One of the talents you develop from being a reporter for too long is the ability to spot a “source” when you see one. I’m not talking about a Woodward-and-Bernstein-deep-throat here: I’ve never thought that kind of gotcha “information” truly helps readers much, even when it topples Presidents or wins Pulitzer prizes.
What really gets my nerdy journalistic juices flowing is coming across someone whose experience and perspective gives me new insight into an issue that’s important–and hopefully, valuable–to independent financial advisors.
I recently had the pleasure of meeting just such a source at the annual fi360 conference in Scottsdale, Arizona. Fi360 is the leading organization for training and supporting advisors who want to assume a genuine fiduciary duty to their clients, and Kristina Fausti is the organization’s new director of legal and regulatory affairs. That’s not usually a position prone to produce invaluable sources (if my experience is any indication), but Fausti may well set a new standard in that regard. She had been on staff at fi360 for about two weeks when I met her at the conference, but armed with an MBA and a cum laude law degree from Georgetown, she spent the past four years as a special counsel at the Securities and Exchange Commission where she specialized in broker/dealer regulation.
If you want to know something about, say, the pending reregulation of financial advisors, how the SEC will determine its position, or how Washington, DC, works in general, Fausti is about as good as it gets. After talking with her in person and on the phone, and listening to her present two Webinars on the coming rereg, it’s fair to say that she has indeed changed my perspective. By adding a healthy dose of reality to my overly idealistic notions, Fausti refocused my thinking into the realm of what’s possible, and has given me a glimmer of optimism that the outcome could be better for consumers and real advisors than I had feared.
The first dose of reality that she imparted was how the SEC determines its positions on issues such as reregulating financial advice. In general, when an issue like this one comes up, the Commissioners hand it off to staff attorneys to conduct research and make recommendations. Among other things, the staffers meet with “experts” upon whom they rely for information and insight on the subject. This is important, because to have an impact on the staff (and therefore on policy), one has to be credible, and provide information on solutions that the SEC sees as reasonable.
When she made this point, a light went on in my head remembering pictures I’d recently seen in the news: I asked if that was the problem with Harry Markopoulos, the whistleblower who for years tried to tell the SEC about Bernie Madoff’s fraud. She smiled, and said, “Exactly.” Apparently, Markopoulos just didn’t come across as credible, and was therefore easy to dismiss.
Although Fausti has no direct knowledge of this, it’s possible that the financial planning organizations have suffered from the same sort of stigma by taking positions that may have been deemed “unrealistic.”

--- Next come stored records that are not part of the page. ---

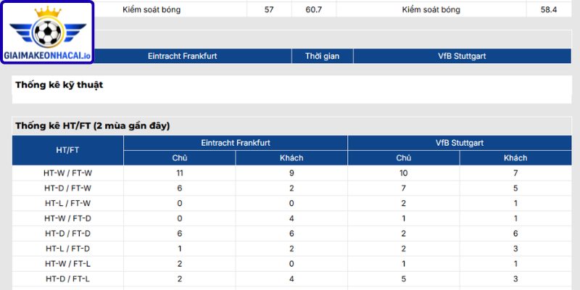Select Khách column under VfB Stuttgart
The width and height of the screenshot is (580, 290).
pyautogui.click(x=515, y=158)
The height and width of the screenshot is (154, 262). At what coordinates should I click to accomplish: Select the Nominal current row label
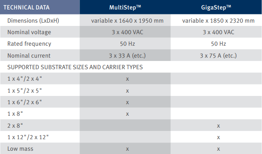pyautogui.click(x=29, y=56)
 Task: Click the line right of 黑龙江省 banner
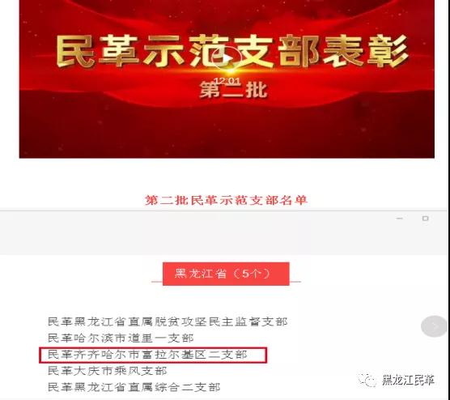(x=295, y=282)
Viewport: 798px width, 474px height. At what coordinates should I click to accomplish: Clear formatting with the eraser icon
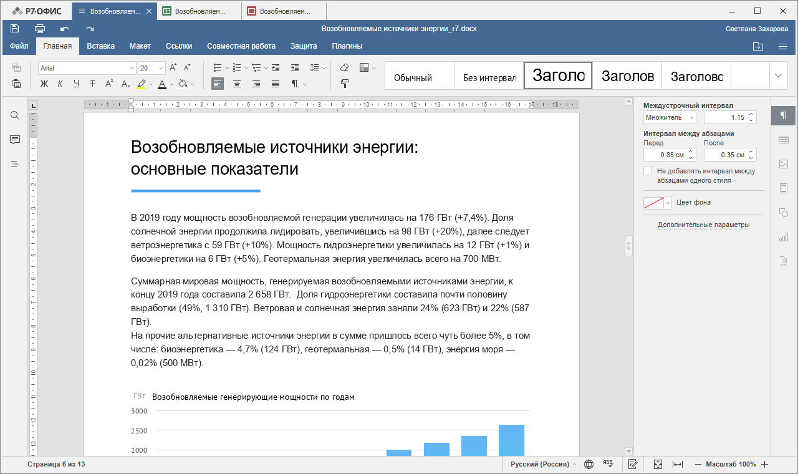click(345, 67)
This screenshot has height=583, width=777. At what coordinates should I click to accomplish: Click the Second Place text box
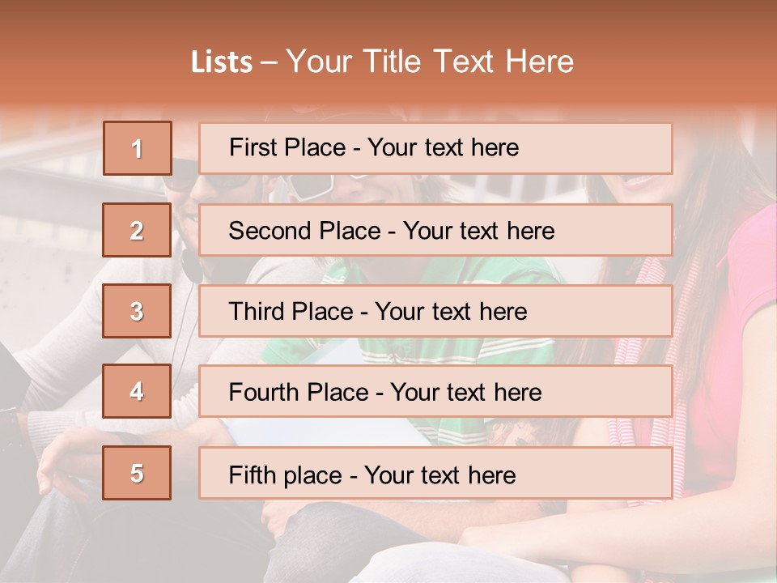435,230
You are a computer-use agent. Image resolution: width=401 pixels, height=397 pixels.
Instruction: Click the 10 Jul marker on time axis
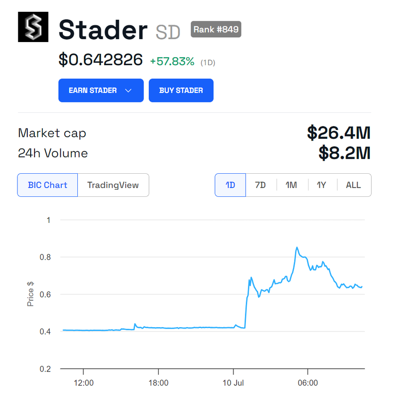[x=233, y=383]
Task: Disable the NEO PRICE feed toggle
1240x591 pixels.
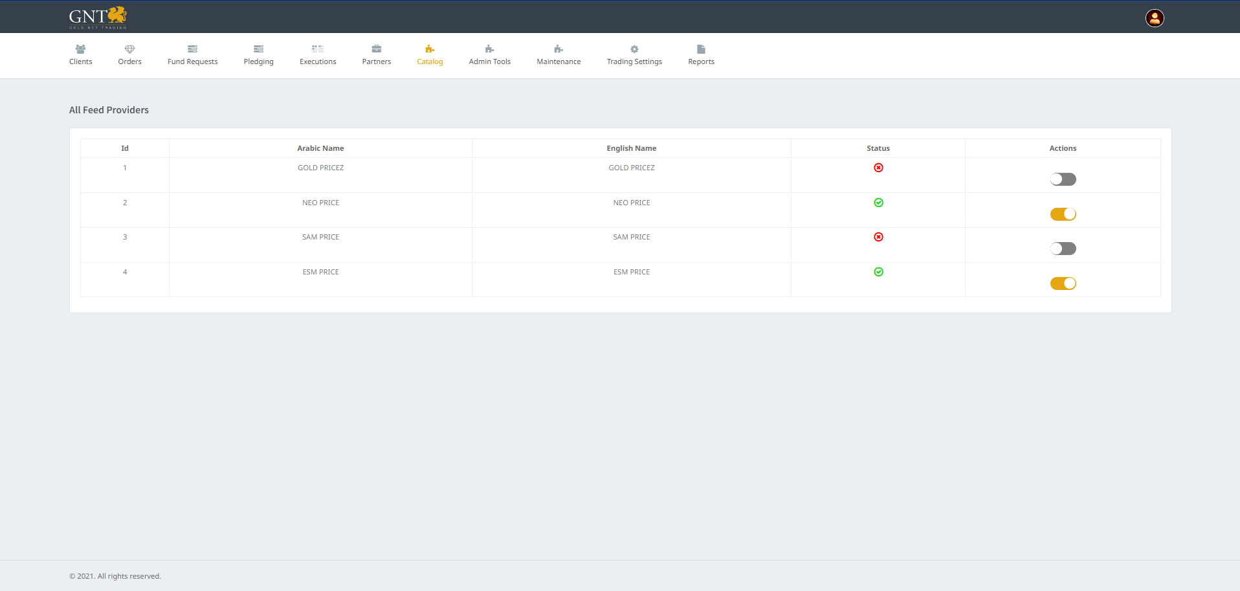Action: pyautogui.click(x=1063, y=214)
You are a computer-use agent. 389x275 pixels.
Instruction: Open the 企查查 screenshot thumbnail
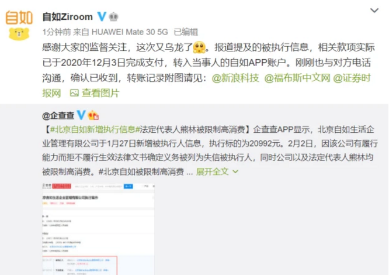[98, 229]
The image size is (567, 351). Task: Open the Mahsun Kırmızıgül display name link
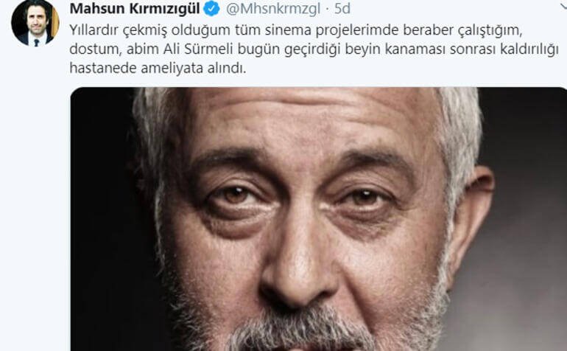135,9
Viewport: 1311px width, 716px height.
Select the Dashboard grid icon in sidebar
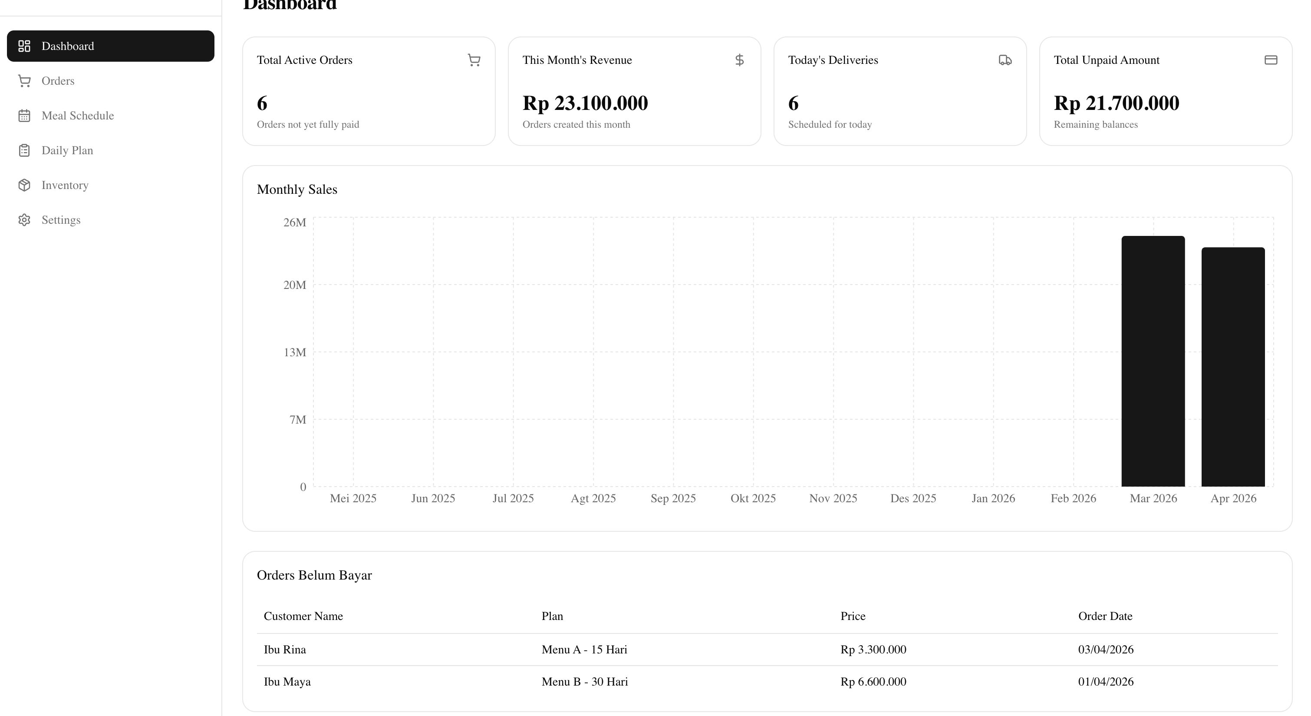pos(24,46)
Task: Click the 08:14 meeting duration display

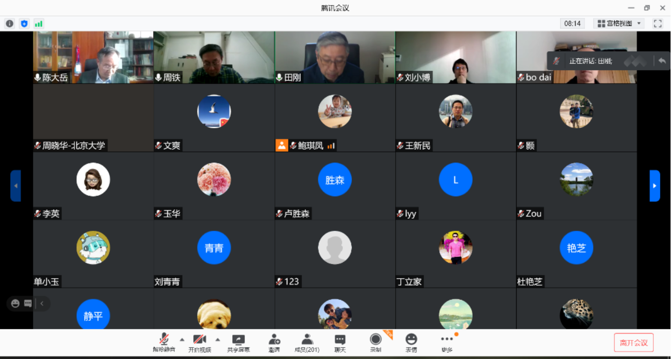Action: point(572,23)
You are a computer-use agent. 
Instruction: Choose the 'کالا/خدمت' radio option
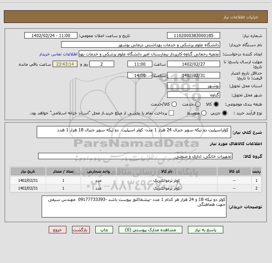pyautogui.click(x=173, y=104)
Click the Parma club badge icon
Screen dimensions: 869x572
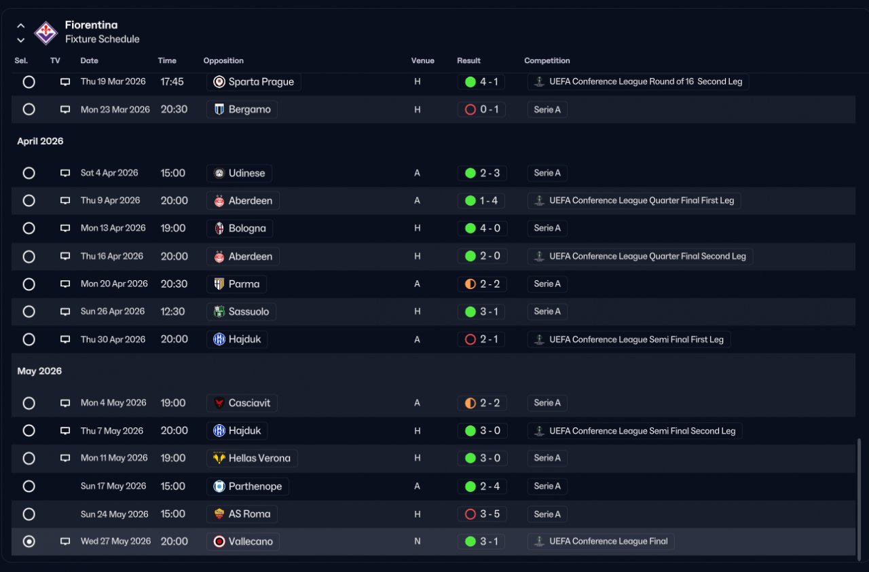pyautogui.click(x=219, y=284)
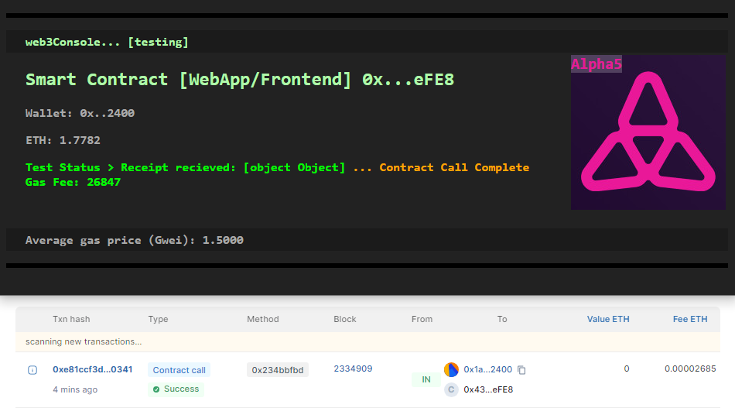This screenshot has width=735, height=408.
Task: Click the Alpha5 label text
Action: click(x=597, y=64)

My second dose of reality came in the form of what Washington insiders–regulators, legislators, the Obama Administration–would deem to be “possible.” While my earlier suggestion (see my May column) of “advisor-only” firms such as exist in law and accounting might be a good solution, such a massive overhaul of the system has about as much chance of seeing the light of day as Madoff does. Washington is far more likely, Fausti gently informed me, to tweak the existing system than to rewrite the investment advisor legislation. Which is why FINRA is a more likely regulator than the CFP Board, and the SEC is spearheading the proposal process rather than an independent body.
Depressing as that may sound to independent advisors, and to interested observers like myself, Kristina’s realistic assessment actually leads to more optimistic possibilities. To begin with, her contacts are now telling her that the new Administration appears more disposed, at least in the short term, to a “scaled back” reregulation rather than comprehensive reform. That means that those of us who believe the advisor legislative/regulation system needs a major reworking have more time to lobby on its behalf.